Possibly have notes on certain palettes, indicating their accessibility score.

Thanks!

------
asdkhadsj
While I really love the colors and instructive nature of this product, I
really dislike the dark oriented color sections. That is to say, I dislike how
in a dark mode, it still has large sections of white backgrounds.

If I'm in a dark room, using dark mode and expecting lower light levels, a
sudden white backdrop is blinding.

Perhaps these dark themes are intended purely for design, not how best to
design a dark mode.. but I'd really appreciate more design around the dark
mode.

Honestly, large color changes bother me quite a bit in our software these
days. I remember I always hated Slack's light mode because it was a right pane
full of white - very bright, and the left pane was a dark mode contact/channel
list, very dark. Why? It has always been very distracting to me, and I don't
get why people think dark and light modes are so easily mixed.

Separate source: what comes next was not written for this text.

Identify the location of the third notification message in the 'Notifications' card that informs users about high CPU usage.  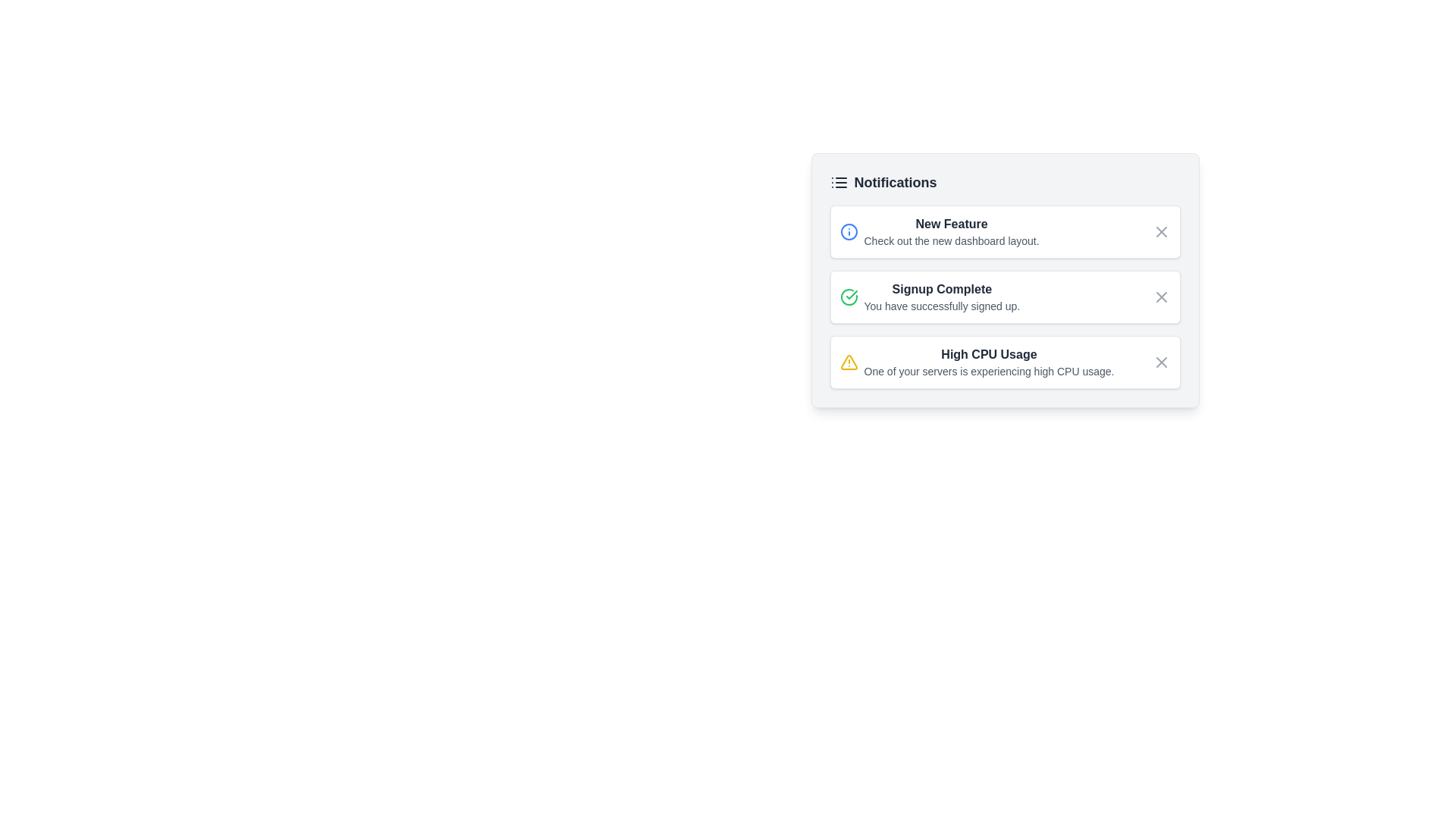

Perhaps I'm an odd egg. I dunno. I definitely know nothing about style. All I
know is I view the brightness of applications to be the foundation and
competing brightness bothers me greatly.

------
matsemann
I forgot my glasses in the hurry to work today, so I might be more susceptible
to this than usual, but some of the contrasts are very low. For instance
palette 14 the yellow links on white, or palette 10 the yellow links on green,
are both impossible to read. Update: Contrast 1.02 according to devtools in
firefox.

Other than that I like the palettes.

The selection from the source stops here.